What is expected:
Please answer these questions about the book review below:
(a) Which book did the reviewer reread during a break from The Angel of Darkness?
(b) What does Angel of Darkness tell the reader at the start, unlike The Alienist?
(c) Who comes to Sara for help at the start of the story, and why?

Extract:
===
Earlier this week I finally finished reading The Angel of Darkness by Caleb Carr, the sequel to The Alienist which I read earlier this fall. I say finally finished because Allegiant came out while I was in the middle of it, and I took a break to reread Insurgent to catch up on the goings on of that series before the last book came out. So this review has been a while in the making.
As a whole, I felt like The Alienist was a better read, but Angel of Darkness definitely did have its strengths. Carr did a good job of making it its own unique story by setting up the story differently, so that it wasn’t just a repeat of his previous book.
Unlike The Alienist, Angel of Darkness starts off by telling the reader who the villain is up front. The story progresses as the team works to prove that she in fact did it.
The story starts with the wife of a Spanish diplomat coming to Sara for help when her baby is kidnapped. Sara has continued to run the detective agency that was established in the first story, and primarily helps women in New York.
===
Supplied material:
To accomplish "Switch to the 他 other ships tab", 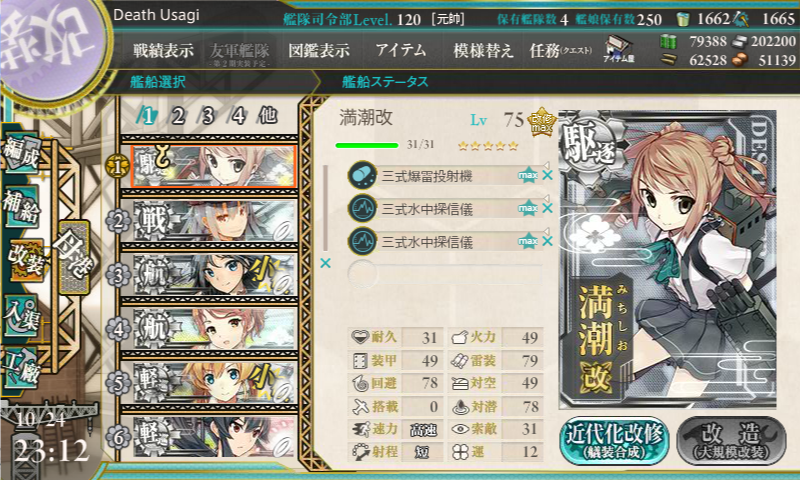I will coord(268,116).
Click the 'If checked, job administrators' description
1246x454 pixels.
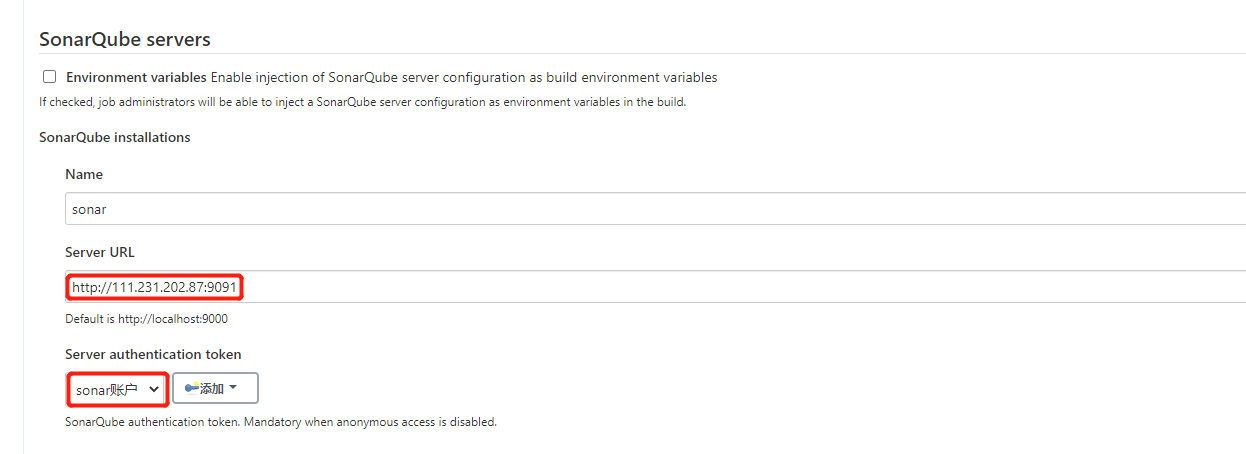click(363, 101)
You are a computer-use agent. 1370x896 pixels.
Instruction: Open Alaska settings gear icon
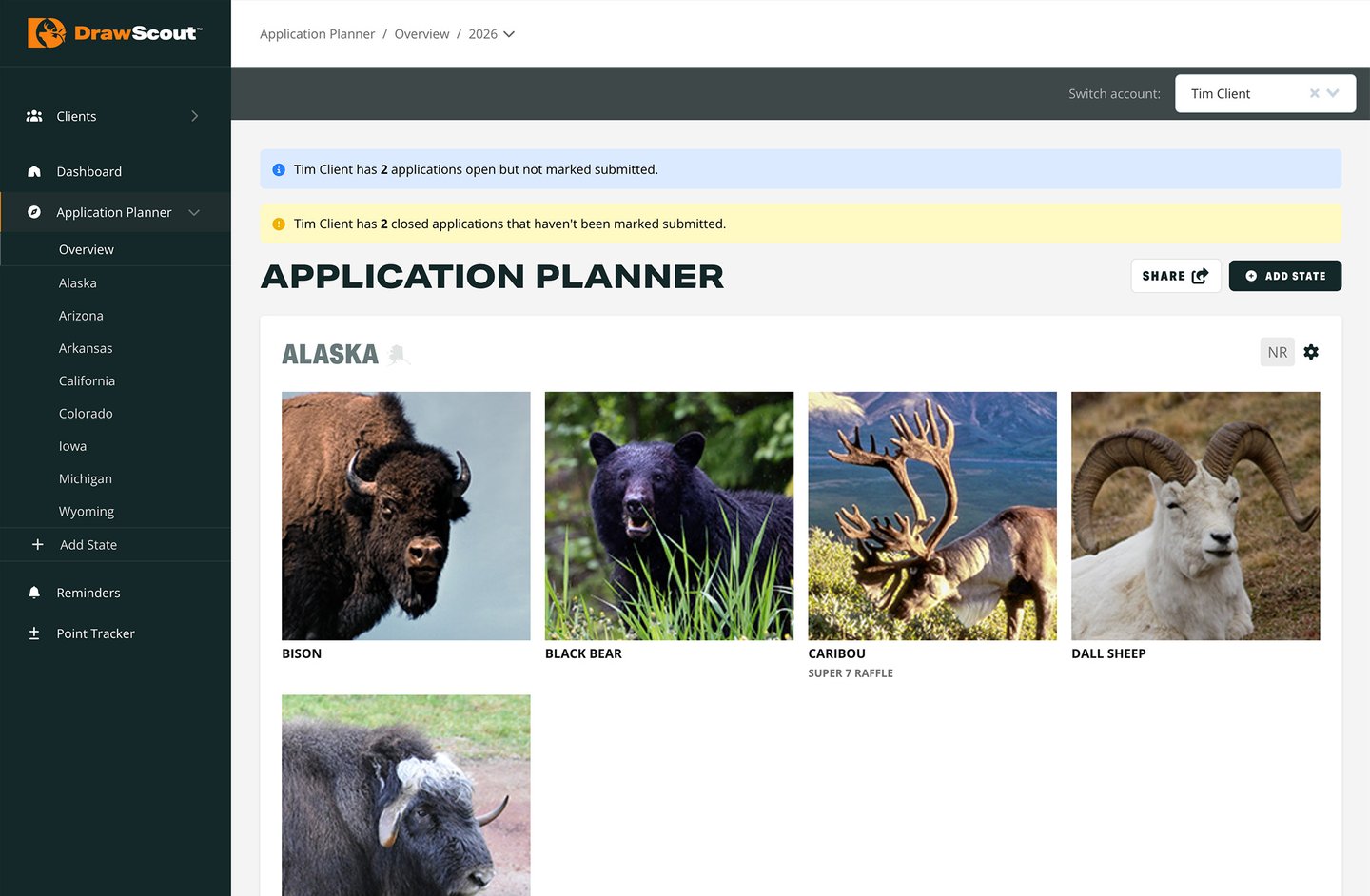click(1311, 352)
===
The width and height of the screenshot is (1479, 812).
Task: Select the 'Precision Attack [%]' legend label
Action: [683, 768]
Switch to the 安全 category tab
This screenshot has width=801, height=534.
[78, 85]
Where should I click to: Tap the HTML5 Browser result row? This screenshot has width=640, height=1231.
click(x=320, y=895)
===
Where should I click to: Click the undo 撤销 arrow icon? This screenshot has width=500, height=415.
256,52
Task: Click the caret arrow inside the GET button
===
Problem solution:
(a) Insurgent.
(b) Who the villain is.
(c) The wife of a Spanish diplomat comes to Sara because her baby has been kidnapped.